Задания
1. Назовите всех людей, упомянутых по имени или фамилии в двух абзацах текста о концертном турне Чайковского (без учета заголовка).
2. Пожалуйста, перепишите без изменений строки из раздела «Исходные данные»: фрагмент, который открывается строкой, содержащей "一年级 (322, 74)", и закрывается строкой, содержащей "Seite zur Synagoge in Schweinsberg (303, 306)". Обе крайние строки включите.

======== Текст для чтения

Петр Чайковский - Ада Григорьевна Айнбиндер
Следующим пунктом концертного турне Чайковского стал Берлин. Здесь, на обеде у главы концертного агентства Германа Вольфа, Чайковский встретил Дезире Арто: «Вчера был тоже торжественный обед у Вольфа. На нем была Арто. Я был невыразимо рад ее видеть. Мы немедленно подружились, не касаясь ни единым словом прошлого. Муж ее Падилла душил меня в своих объятиях. Послезавтра у нее большой обед. Старушка столь же очаровательна, сколько и 20 лет тому назад»[691].
Концерт Чайковского в Берлине также имел успех. Далее композитор направился в Прагу, куда был приглашен музыкальным отделением общества «Умелецка беседа», объединявшего чешских художников, писателей и музыкантов. «В Праге меня ожидает целое торжество. На все 8 дней, которые я там проведу, уже составлена и прислана мне программа бесчисленных оваций и торжественных приемов. Они хотят придать этому концерту характер патриотической антинемецкой демонстрации. Это меня тем более смущает, что я в Германии был принят самым дружелюбным образом»[692], – писал композитор Надежде Филаретовне.

================
======== Исходные данные

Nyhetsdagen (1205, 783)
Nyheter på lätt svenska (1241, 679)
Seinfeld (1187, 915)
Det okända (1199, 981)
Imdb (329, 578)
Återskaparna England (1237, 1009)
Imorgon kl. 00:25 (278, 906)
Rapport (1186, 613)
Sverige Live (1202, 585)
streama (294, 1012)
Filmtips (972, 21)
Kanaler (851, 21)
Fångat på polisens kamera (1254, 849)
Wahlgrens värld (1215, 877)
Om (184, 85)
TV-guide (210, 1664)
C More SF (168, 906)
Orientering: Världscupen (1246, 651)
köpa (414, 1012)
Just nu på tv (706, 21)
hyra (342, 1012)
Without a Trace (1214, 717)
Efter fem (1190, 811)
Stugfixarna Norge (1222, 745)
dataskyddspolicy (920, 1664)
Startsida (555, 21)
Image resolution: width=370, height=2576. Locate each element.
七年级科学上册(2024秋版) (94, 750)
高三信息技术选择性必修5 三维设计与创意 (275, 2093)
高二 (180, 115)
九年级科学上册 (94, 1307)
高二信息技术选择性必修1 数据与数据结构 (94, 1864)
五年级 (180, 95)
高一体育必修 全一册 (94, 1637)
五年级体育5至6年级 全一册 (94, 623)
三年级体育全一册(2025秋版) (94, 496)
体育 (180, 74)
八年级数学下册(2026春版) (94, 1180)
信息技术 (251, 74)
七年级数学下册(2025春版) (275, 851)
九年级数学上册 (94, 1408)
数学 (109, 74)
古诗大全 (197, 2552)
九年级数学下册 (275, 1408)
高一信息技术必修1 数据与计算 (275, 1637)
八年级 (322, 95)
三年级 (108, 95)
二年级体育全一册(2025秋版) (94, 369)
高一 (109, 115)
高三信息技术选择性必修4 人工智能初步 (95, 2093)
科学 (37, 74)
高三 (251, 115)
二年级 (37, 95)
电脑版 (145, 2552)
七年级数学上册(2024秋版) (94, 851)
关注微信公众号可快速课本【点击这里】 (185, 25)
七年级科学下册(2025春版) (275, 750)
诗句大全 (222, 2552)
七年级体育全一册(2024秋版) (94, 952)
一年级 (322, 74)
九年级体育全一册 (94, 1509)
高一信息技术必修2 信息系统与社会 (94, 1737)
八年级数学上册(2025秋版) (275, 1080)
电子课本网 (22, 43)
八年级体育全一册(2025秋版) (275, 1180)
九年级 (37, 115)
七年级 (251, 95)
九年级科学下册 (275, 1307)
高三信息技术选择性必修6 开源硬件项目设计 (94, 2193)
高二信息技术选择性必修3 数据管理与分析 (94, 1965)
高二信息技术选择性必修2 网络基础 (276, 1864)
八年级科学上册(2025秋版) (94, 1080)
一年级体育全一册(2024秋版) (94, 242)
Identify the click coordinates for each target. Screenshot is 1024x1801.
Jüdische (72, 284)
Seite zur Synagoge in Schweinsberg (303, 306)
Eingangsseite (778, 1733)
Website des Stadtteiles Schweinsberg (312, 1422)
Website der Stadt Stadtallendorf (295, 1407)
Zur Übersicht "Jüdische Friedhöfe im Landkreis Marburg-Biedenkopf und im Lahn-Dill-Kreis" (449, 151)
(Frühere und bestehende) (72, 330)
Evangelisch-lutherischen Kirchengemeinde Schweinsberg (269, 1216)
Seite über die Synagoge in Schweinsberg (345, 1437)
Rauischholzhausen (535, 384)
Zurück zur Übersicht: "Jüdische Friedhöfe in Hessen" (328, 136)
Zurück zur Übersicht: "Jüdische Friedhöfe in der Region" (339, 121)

================

Ответы по заданиям
1. Чайковский, Герман Вольф, Дезире Арто, Падилла, Надежда Филаретовна.

2.
一年级 (322, 74)
九年级体育全一册 (94, 1509)
高一信息技术必修2 信息系统与社会 (94, 1737)
八年级数学上册(2025秋版) (275, 1080)
电子课本网 (22, 43)
八年级体育全一册(2025秋版) (275, 1180)
九年级 (37, 115)
七年级 (251, 95)
九年级科学下册 (275, 1307)
高三信息技术选择性必修6 开源硬件项目设计 (94, 2193)
高二信息技术选择性必修3 数据管理与分析 (94, 1965)
高二信息技术选择性必修2 网络基础 (276, 1864)
八年级科学上册(2025秋版) (94, 1080)
一年级体育全一册(2024秋版) (94, 242)
Identify the click coordinates for each target. Screenshot is 1024x1801.
Jüdische (72, 284)
Seite zur Synagoge in Schweinsberg (303, 306)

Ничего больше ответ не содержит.